At first we did not think it was resolved because after removing Azure NAT Gateway one of the two customer sites using WVD still had the same issues. Unfortunately due to holidays it took some time to learn that one site was resolved and the other wasn't.

 

After the holidays we confirmed that the issue was also resolved if we connected to WVD from home locations.

 

On the other site where the reconnect issue did not resolve we finally discovered that our Fortigate 51E firewall is causing the same symptoms as the Azure NAT gateway, thus confusing us in the real root case of the issue.

In the Fortigate firewall we disable all HTTPS inspection/proxy etc. But that did not resolve the problem.

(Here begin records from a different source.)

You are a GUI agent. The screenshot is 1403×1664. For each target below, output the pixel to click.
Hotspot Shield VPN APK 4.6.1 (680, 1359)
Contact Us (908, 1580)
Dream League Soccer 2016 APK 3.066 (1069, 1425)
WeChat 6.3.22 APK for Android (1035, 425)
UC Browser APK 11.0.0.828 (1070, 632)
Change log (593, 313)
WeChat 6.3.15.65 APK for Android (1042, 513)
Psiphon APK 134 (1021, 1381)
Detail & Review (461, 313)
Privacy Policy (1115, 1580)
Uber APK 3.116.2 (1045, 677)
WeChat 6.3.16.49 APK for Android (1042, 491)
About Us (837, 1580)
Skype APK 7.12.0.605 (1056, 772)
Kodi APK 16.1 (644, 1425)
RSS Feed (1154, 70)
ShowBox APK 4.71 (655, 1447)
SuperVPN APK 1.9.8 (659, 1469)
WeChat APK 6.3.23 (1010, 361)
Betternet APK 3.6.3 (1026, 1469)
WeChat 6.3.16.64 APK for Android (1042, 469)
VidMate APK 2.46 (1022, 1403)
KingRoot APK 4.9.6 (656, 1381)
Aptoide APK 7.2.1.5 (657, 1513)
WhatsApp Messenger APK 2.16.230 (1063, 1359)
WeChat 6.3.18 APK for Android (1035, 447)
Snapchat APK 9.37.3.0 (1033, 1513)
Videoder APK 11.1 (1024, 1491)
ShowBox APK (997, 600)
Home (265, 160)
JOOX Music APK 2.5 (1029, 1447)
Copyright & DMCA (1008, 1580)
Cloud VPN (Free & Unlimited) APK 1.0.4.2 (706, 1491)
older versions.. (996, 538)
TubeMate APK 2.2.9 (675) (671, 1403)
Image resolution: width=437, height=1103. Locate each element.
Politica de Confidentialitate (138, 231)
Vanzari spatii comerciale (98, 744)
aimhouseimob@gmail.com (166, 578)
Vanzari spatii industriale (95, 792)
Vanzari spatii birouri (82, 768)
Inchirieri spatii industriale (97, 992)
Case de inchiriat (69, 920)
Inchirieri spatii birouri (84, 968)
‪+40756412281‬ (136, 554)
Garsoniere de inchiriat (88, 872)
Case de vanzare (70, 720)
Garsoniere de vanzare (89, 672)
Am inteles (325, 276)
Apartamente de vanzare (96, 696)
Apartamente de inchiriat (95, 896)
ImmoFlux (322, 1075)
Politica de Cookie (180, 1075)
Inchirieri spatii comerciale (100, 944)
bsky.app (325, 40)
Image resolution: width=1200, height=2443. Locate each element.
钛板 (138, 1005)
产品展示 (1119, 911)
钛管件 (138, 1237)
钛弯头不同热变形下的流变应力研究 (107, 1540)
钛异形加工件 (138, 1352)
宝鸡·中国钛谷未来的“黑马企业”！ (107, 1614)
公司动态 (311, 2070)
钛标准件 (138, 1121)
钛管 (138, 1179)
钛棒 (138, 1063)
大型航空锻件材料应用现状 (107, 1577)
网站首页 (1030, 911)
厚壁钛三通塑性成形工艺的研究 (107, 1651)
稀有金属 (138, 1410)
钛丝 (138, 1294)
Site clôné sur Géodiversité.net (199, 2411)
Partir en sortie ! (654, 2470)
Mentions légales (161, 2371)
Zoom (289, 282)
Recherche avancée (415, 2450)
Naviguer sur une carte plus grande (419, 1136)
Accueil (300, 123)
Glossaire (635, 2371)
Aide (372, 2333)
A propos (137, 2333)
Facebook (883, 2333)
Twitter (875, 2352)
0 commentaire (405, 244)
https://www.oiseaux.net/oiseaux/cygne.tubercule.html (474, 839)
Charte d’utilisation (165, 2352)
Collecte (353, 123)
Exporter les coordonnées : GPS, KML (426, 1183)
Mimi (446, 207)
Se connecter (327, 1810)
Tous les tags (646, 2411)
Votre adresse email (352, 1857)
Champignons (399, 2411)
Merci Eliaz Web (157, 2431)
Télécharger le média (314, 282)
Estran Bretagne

The support ticket at Fortinet is still open to resolve the issue on that site. We have bypassed the Fortigate for the WVD clients with a Draytak firewall/NAT device, all those clients have no issues anymore with WVD reconnection problems.

 

About the Azure NAT Gateway causing WVD reconnection problems;

Microsoft confirmed in the support ticket:

"It appears this is a bug with NAT gateways and WVD. It is currently being worked on for a resolution with no current ETA on a fix."

 

Hope this information helps anyone else.

 

 

@Marco Brouwer We are also facing same issue, even some of the active sessions got terminated all of suddenly. Not able to access further. Same West Europe. 

Since a couple of hours poor performance and high latency reported by several customers.

 

oiab_nl_0-1599141212108.jpeg

 

@VanellySha : Please review review diagnostics for the failed connection and match with troubleshooting guidance in our documentation: https://docs.microsoft.com/en-us/azure/virtual-desktop/troubleshoot-set-up-overview

 

If you can't resolve the issue recommend to raise a support ticket.

Yesterday, 9/3/2020 was pretty bad.  We have a small shop client that we setup with WVD Spring Release back in May, and they have had instances like this where they all get disconnected at the same time.  

 

According to Log Analytics, these are the reasons for failures

 

CodeSymbolicUserCount
NL_ERR_TDSKTCONNECTFAILED24
ConnectionFailedClientDisconnect24
UnexpectedNetworkDisconnect17
ConnectionFailedServerDisconnect6
CM_ERR_MISSED_HEARTBEAT6
SavedCredentialsNotAllowed4
NL_ERR_TDTIMEOUT4
SSL_ERR_FRESH_CRED_REQUIRED_BY_SERVER4
ConnectionFailedUserHasValidSessionButRdshIsUnhealthy2
ConnectionFailedRDAgentBrokerConnectionNotFound1

 

These disconnects happened pretty much all throughout the day, makes it extremely frustrating and hard for them to do their work, and frustrating for us trying to provide a root cause analysis.  Overall WVD is great, as long as it's working properly and the users are not getting disconnected.  Hoping that someone can weigh in on some insight as to what might have been happening yesterday.  I can provide more details if someone from Microsoft WVD support would like to review the correlation event IDs from the logs gathered from Log Workspace.

 

@stefanpeters2020 I'm glad to hear that you figured out the issue, thanks for sharing! We've been seeing the same thing and it also started once we added the NAT Gateway to our WVD servers. I would really appreciate it if you could post an update when you hear more info from Microsoft, especially if they eventually provide an ETA for the fix.

@stefanpeters2020 Stefan, any news from Fortinet about the issue?

Adding my data point.  We tested WVD for weeks.  Users had random disconnection from work, home, wifi or cabled.  Had to drop the project because the unacceptable user experience.  Yes, the wvd pool used NAT gateway too.

@leoatap 

 

Did you test without NAT gateway? Did this solve the issue?

 

We are not using NAT gateway, but standard load balancer with outgoing NAT rule.

Not tested disabling this myself because our customer needs a static outgoing IP.

 

Anyone else using load balancer instead of NAT gateway and experiencing the same issues?